Now I have a simple querying engine that allows me to 1) ensure the user only builds models that conform to the metamodel constraints and 2) provide custom views of the model based on configurable subsets of the metamodel constraints (eg for a tree view of Project->Package->Class->Subclass etc, like ArgoUML).
The problem is that I am extremely rusty with logic and constraint programming (having dozed through most of the CS classes :P), and all I have is general knowledge of prolog and some functional languages. This is constraining (no pun intended) my ability to write decent querying routines for the metamodel, and I'm going to have to do some serious tuning to ensure that the existing routines scale to large models.
Adding metamodels to the classic MVC architecture, however, even with my currently quite lame implementation, allows for a quite neat framework for creating a whole range of applications. Python helps with this a great deal of course. more about this later...
also working on generating interaction diagrams using python's builtin trace hook. this is an excellent and underutilized (as far as I can see) feature in the python runtime and I expect to see more of it in the future.

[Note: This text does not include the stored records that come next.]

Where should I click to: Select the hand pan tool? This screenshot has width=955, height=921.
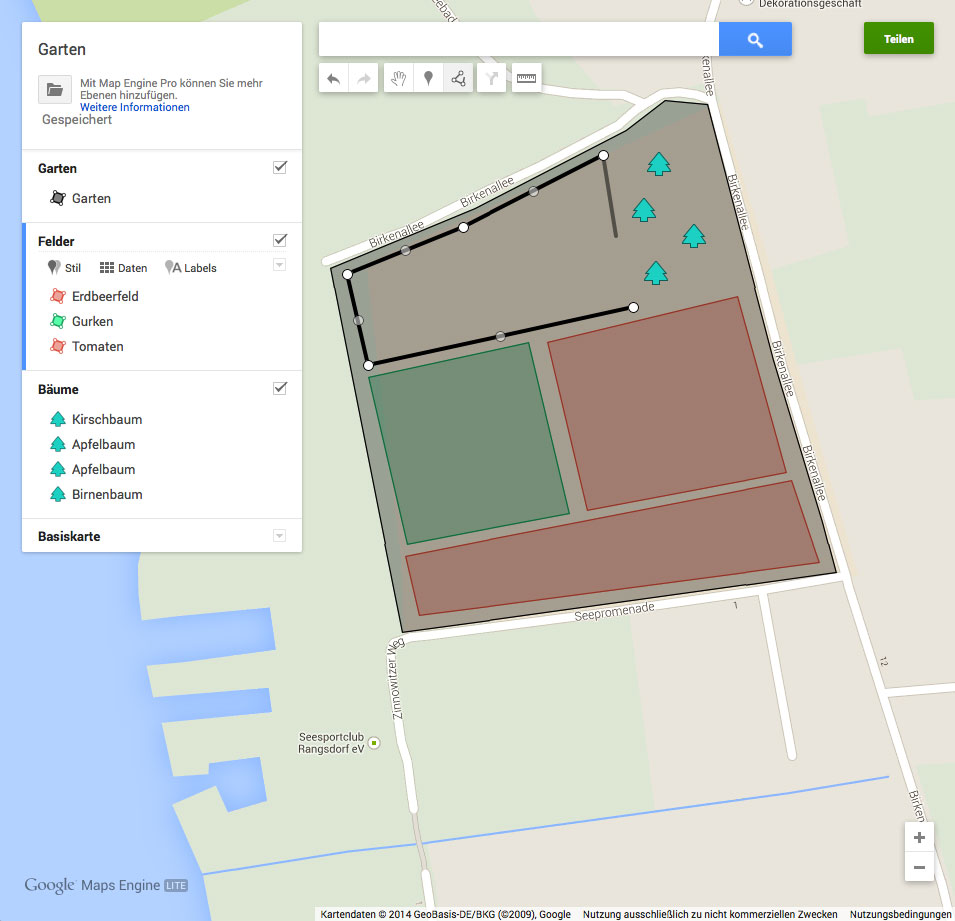click(x=399, y=79)
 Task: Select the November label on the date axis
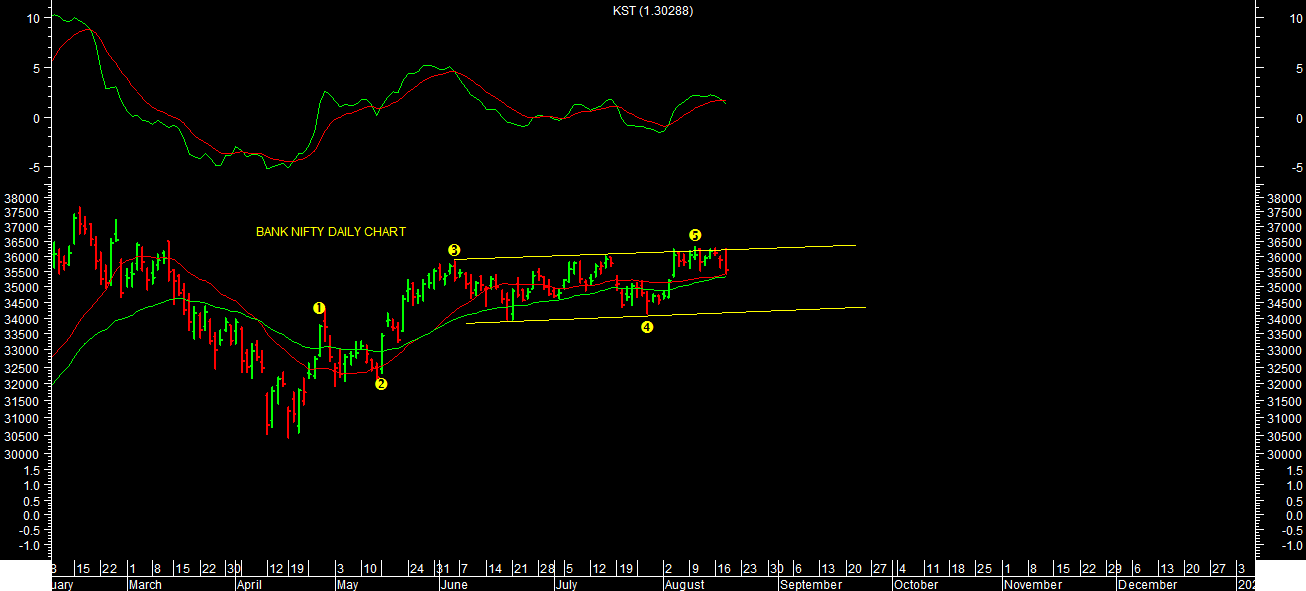(x=1031, y=584)
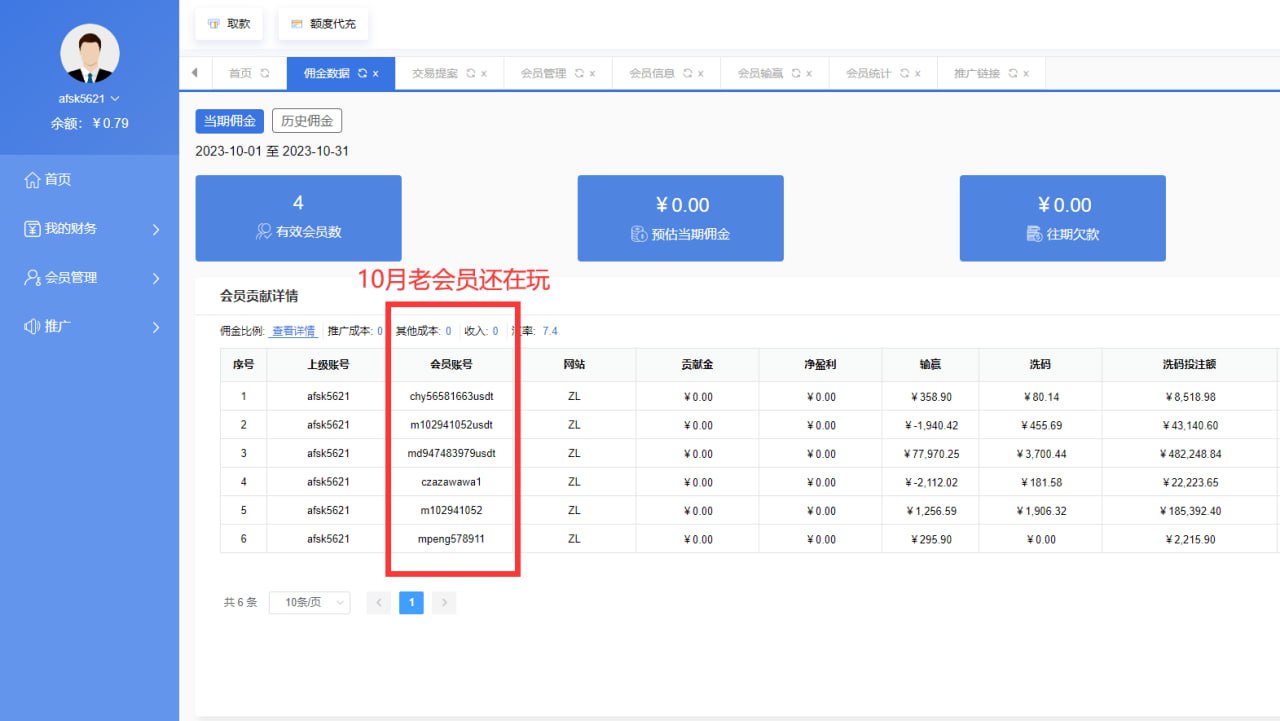Click the refresh icon on 会员管理 tab

[x=578, y=74]
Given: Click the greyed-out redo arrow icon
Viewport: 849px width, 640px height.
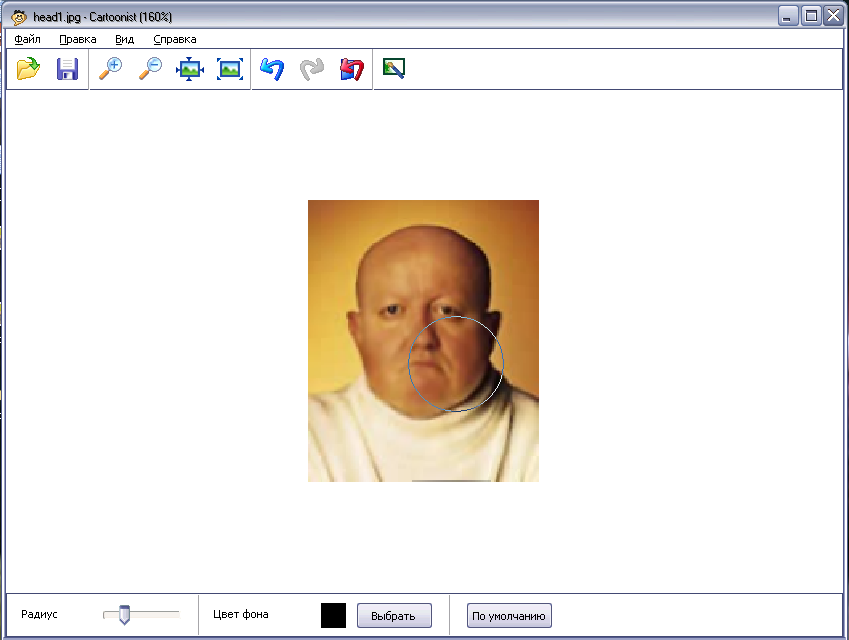Looking at the screenshot, I should 312,69.
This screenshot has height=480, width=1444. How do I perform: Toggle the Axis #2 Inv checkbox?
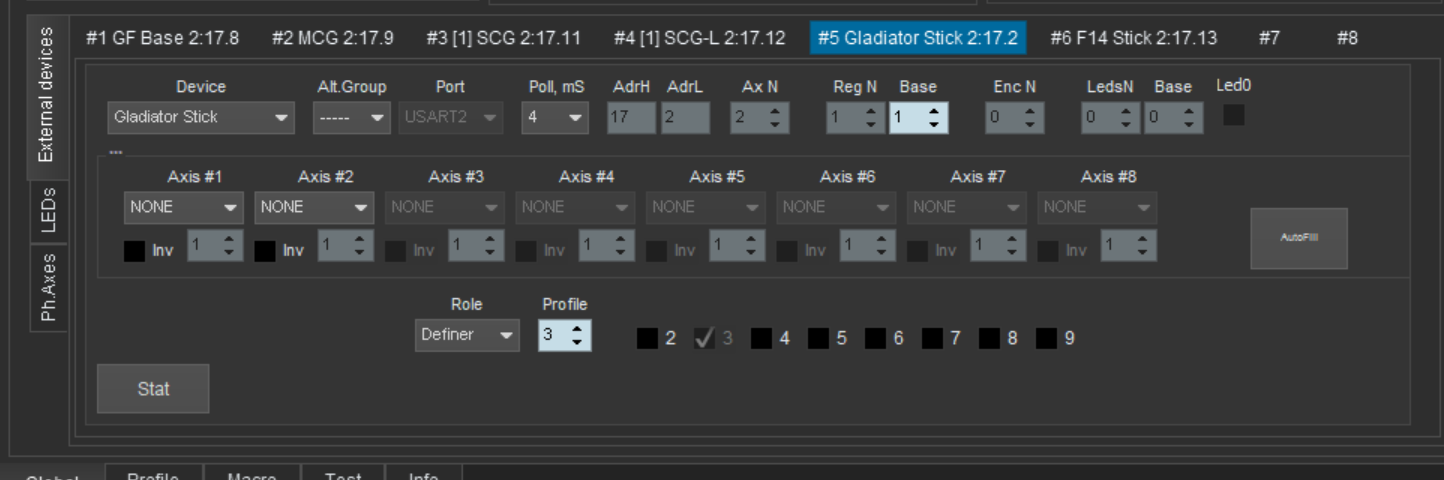265,250
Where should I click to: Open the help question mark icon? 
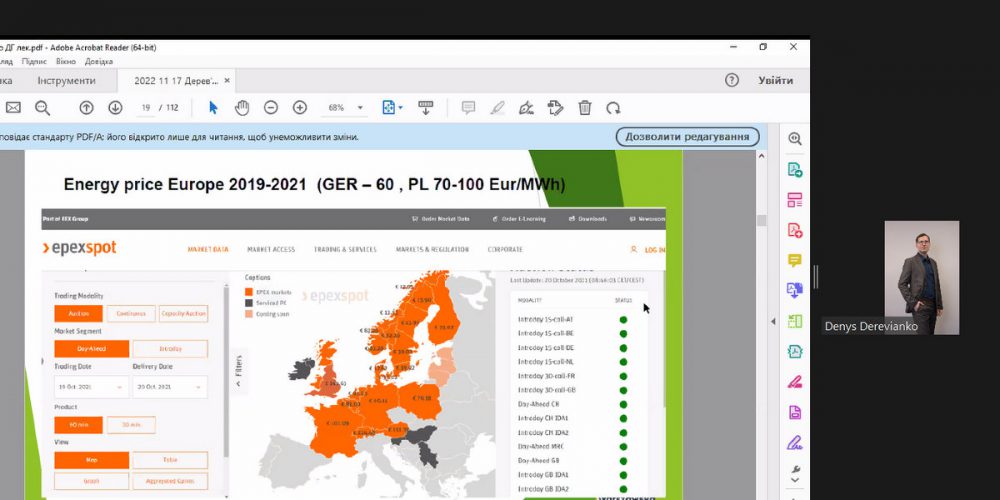[x=732, y=80]
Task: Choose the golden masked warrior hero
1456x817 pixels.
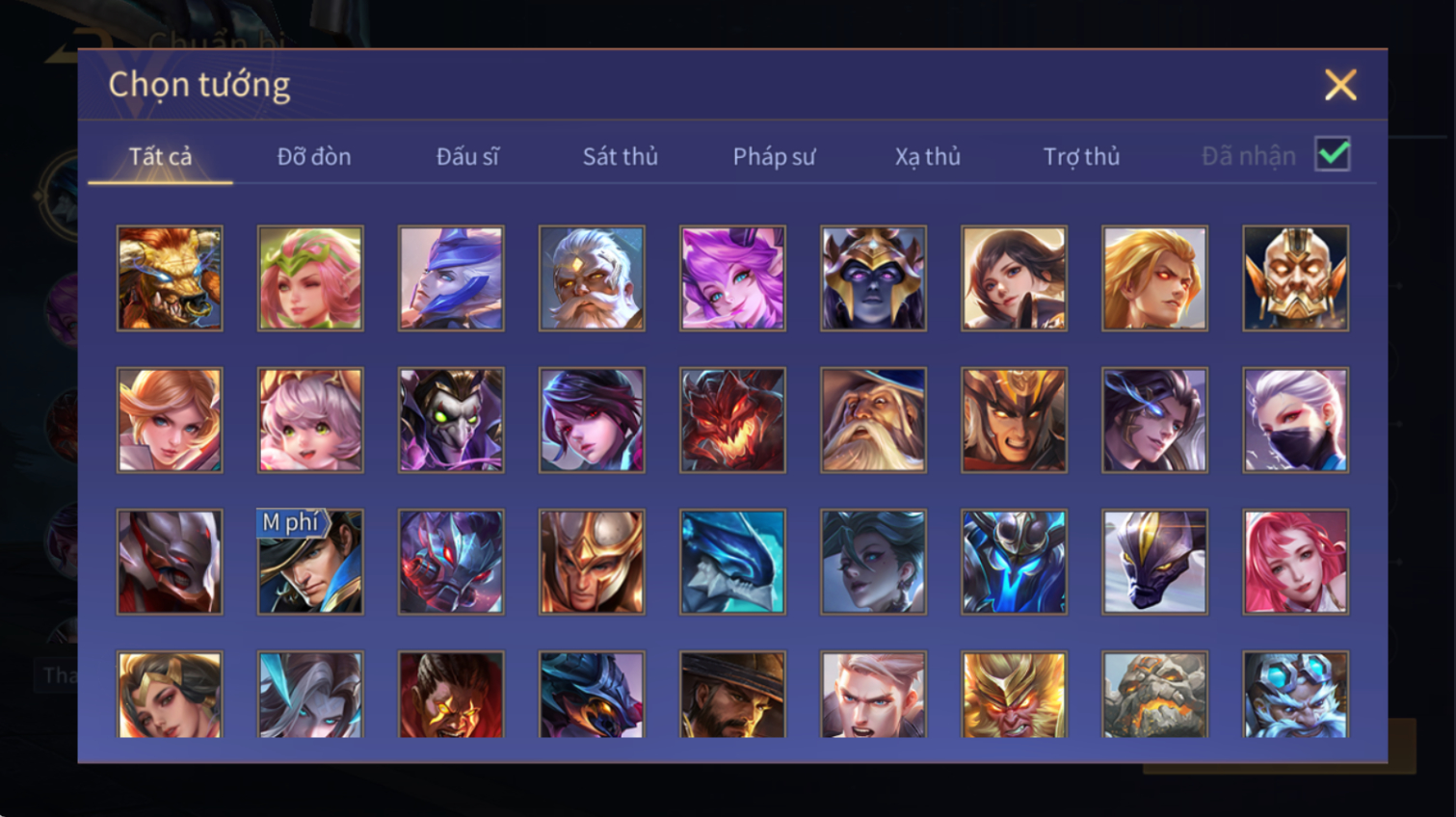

Tomorrow I'm going to help migrate a convent school's computer lab to LTSP+KDE+OpenOffice. Should be fun, but the real fun will be watching the kids actually using it. I expect the kids will pick it up well before their teachers do. I really hope this goes well, it could set a great precendent for more prestigious schools in the country.
recent books: Amristar (Mark Tully), The Wreck (Rabindranath Tagore), a random yoga book, Ender's game (again, for old times' sake), The Honourable Company - History of the British East India Company (John Keay), the autobiography of punjabi playwright Balwant Gargi... I went and raided the family library in our ancestral house in punjab. If I didnt have to come back to Delhi I would have been lost in there for several years, as it contains the collections of three generations of a highly bookish family. The last time I saw it was when I was 17 and a lot of those books didnt really appeal to me back then, but now.... jackpot...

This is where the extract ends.